APHIS has also created an online game, “Fowl Play,” in which players earn points by correctly answering questions from the Biosecurity for Birds’ video series on bird health. The videos star expert Kate Bowers and the campaign’s animated mascot Healthy Harry.

APHIS kicked off the Biosecurity for Birds campaign in 2004 after a devastating outbreak of the Exotic Newcastle Disease in California, Nevada, Arizona and Texas in 2002 and 2003.

In the 10 months it took to get END under control, more than 4 million birds and poultry died, making it the United States’ worst animal outbreak in three decades and costing state and federal governments $160 million.

The Biosecurity for Birds campaign is aimed at commercial and non-commercial bird owners and gives them advice on how to detect END and avian influenza, such as watching out for a drop in egg production or appetite; eye, neck and head swelling; and discolorations.

END is an illness that attacks a poultry animal’s respiratory, digestive and nervous systems. Healthy birds can catch the disease if they come in contact with the bodily fluids of infected birds, usually through droppings or secretions.

The disease is so infectious that birds may die before showing signs of END. Vaccinated animals are not always protected against infection.

Avian influenza is a naturally occurring virus that lives in the intestines of wild birds.

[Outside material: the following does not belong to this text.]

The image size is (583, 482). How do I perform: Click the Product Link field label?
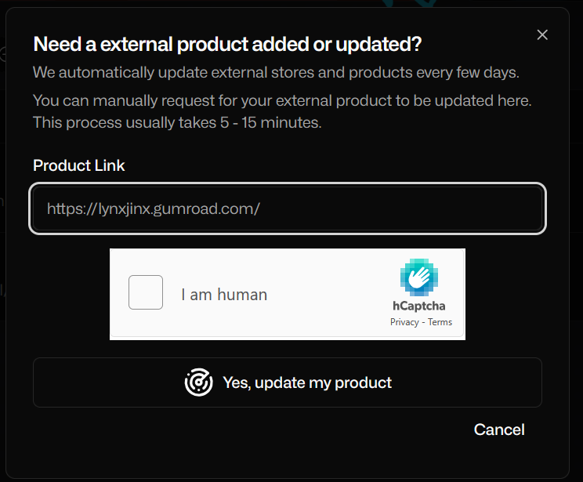tap(79, 165)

But among domesticated birds such as chickens, ducks and turkeys, avian influenza can cause death.

Just as with END, the virus spreads through secretions from sick birds, as well as contact with contaminated surfaces or even feed.

Last year’s Bird Health Awareness Week included a free online seminar on bird health led by experts and a fun Name the Bird contest, in which the public was invited to submit suggestions and vote on the name of the Biosecurity for Birds campaign mascot.